> [TASK STATEMENT]: Rewrite the lines from the one containing "Given: Open the 正常 blend mode dropdown" through the one containing "Looking at the", inclusive, substituting "menu" for "dropdown" and leaving everything else unchanged. Omit the pictures from your answer.

> [DATA FOR THIS EXERCISE]:
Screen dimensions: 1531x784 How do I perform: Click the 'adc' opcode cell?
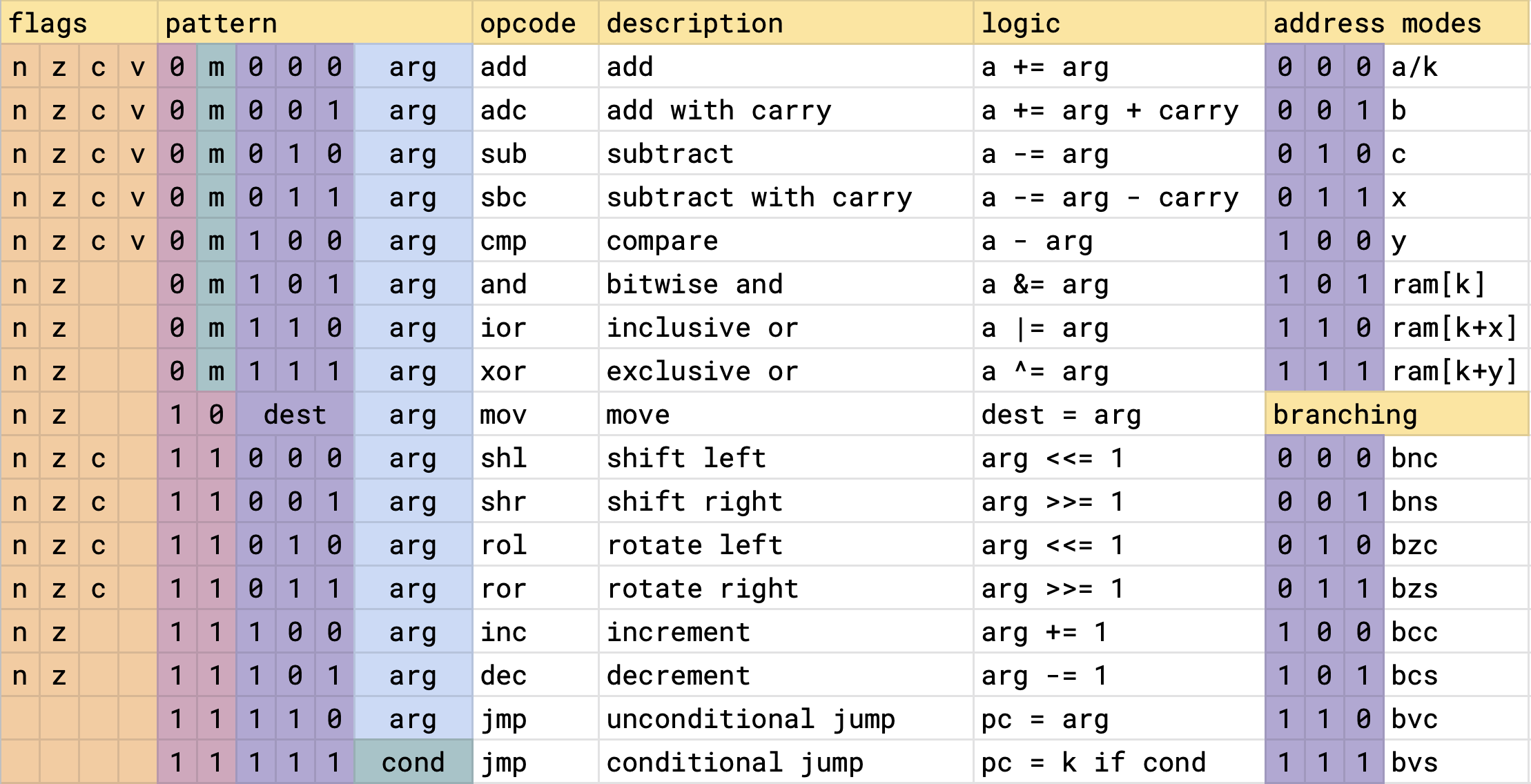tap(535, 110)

==

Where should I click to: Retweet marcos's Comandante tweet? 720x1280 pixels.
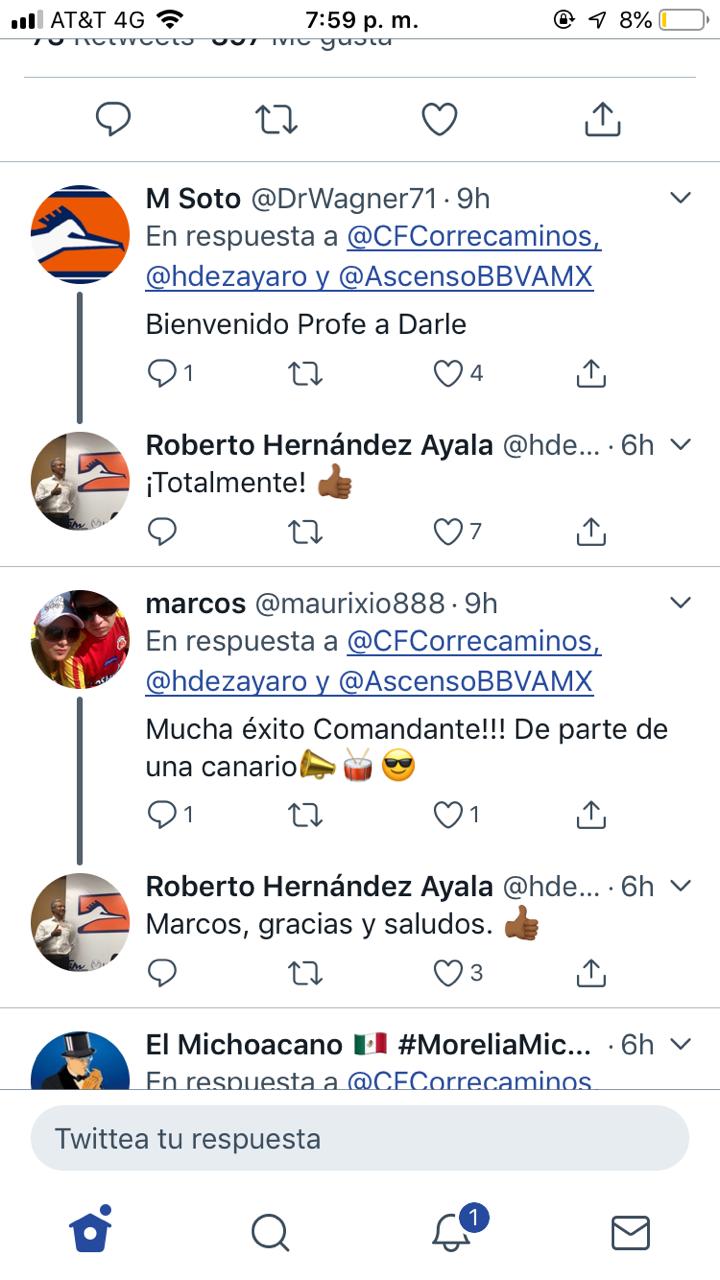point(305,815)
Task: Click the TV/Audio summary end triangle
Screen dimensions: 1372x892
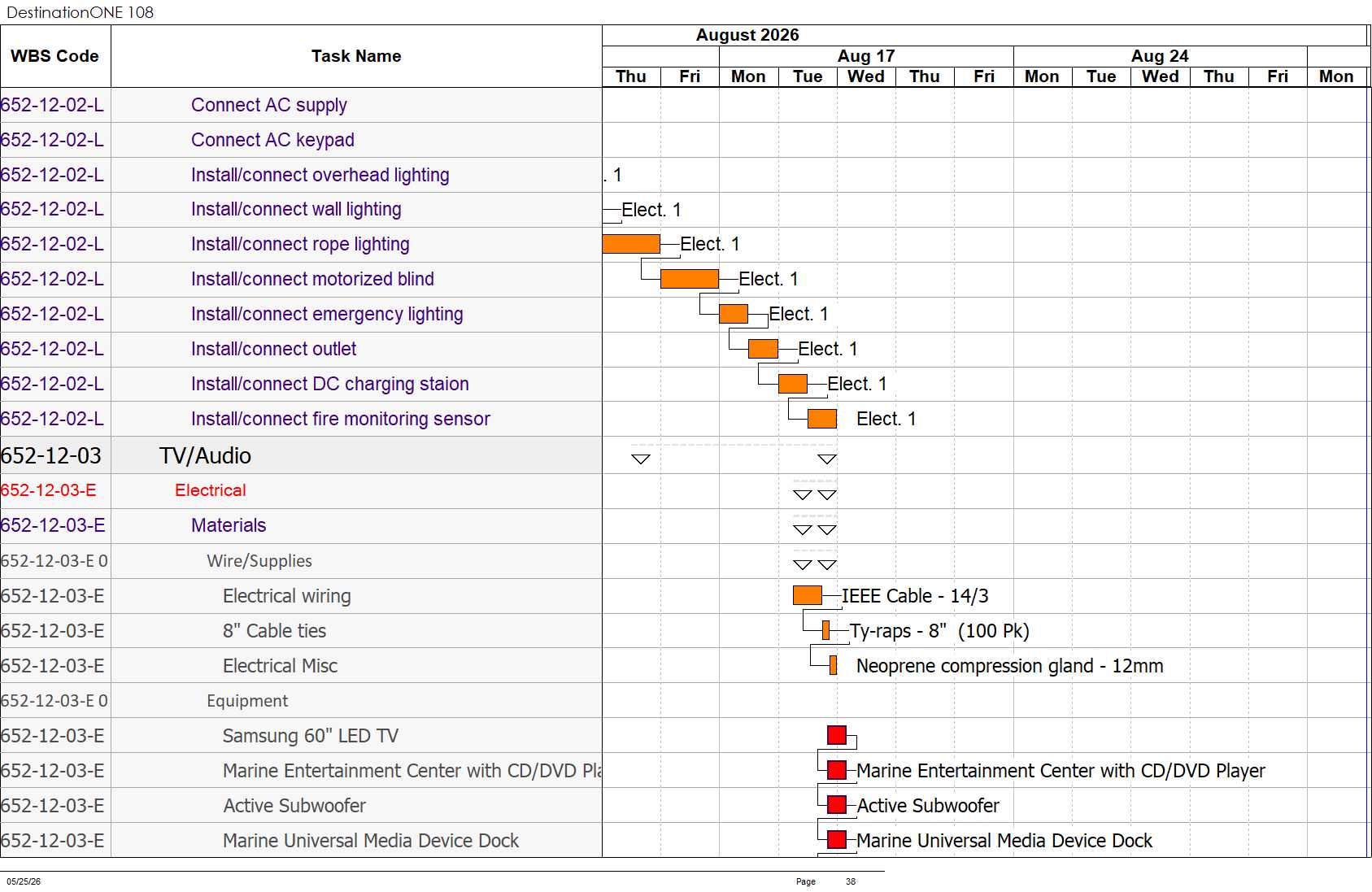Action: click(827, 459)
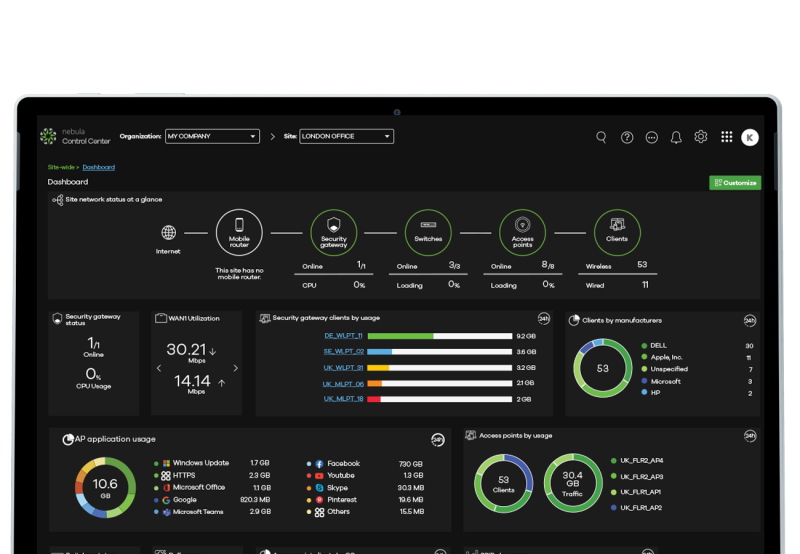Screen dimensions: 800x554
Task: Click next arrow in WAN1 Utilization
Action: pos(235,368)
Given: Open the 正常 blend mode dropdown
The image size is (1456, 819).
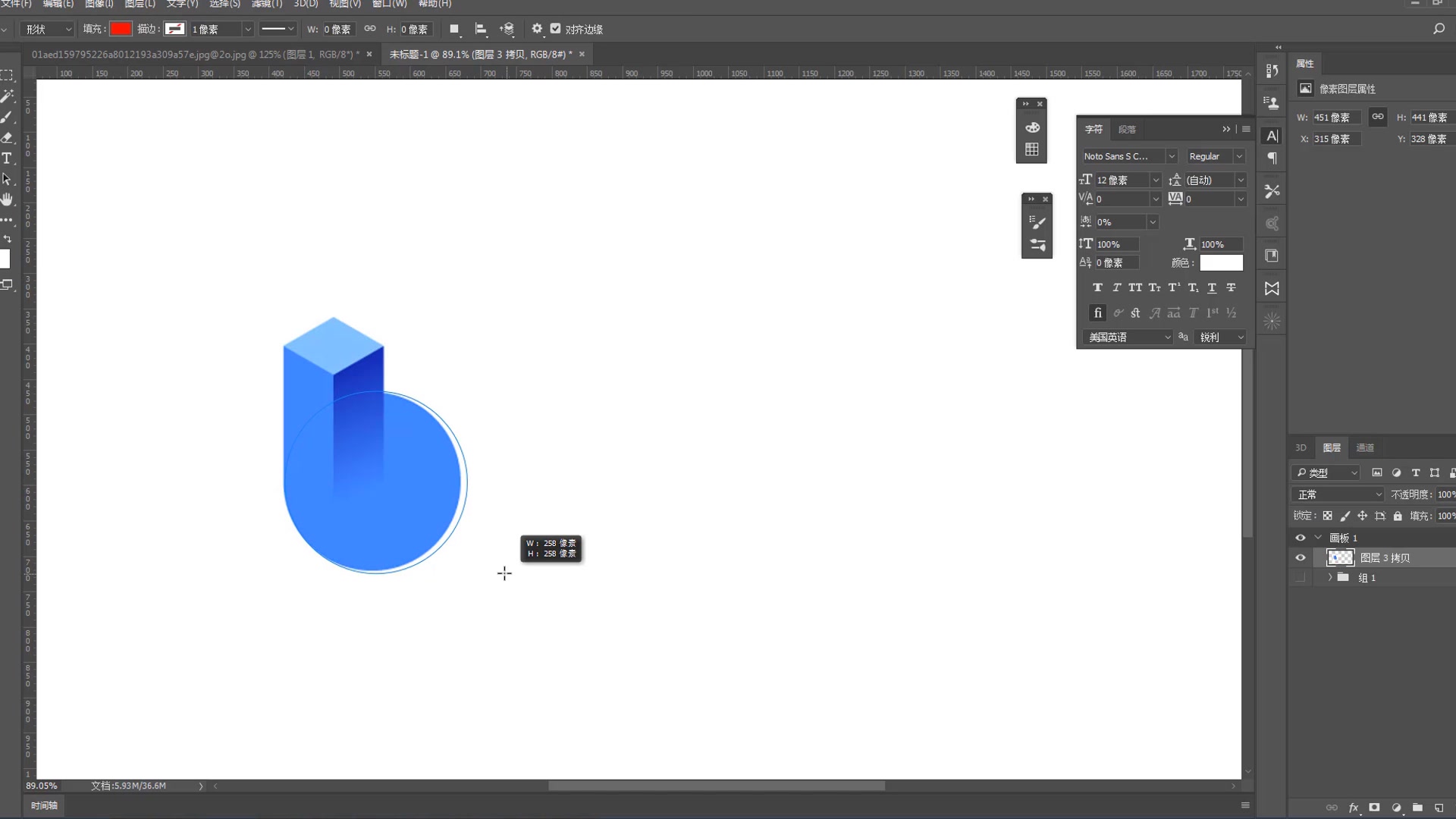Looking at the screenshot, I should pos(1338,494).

> [WORKED ANSWER]:
Given: Open the 正常 blend mode menu
The image size is (1456, 819).
Looking at the screenshot, I should pos(1338,494).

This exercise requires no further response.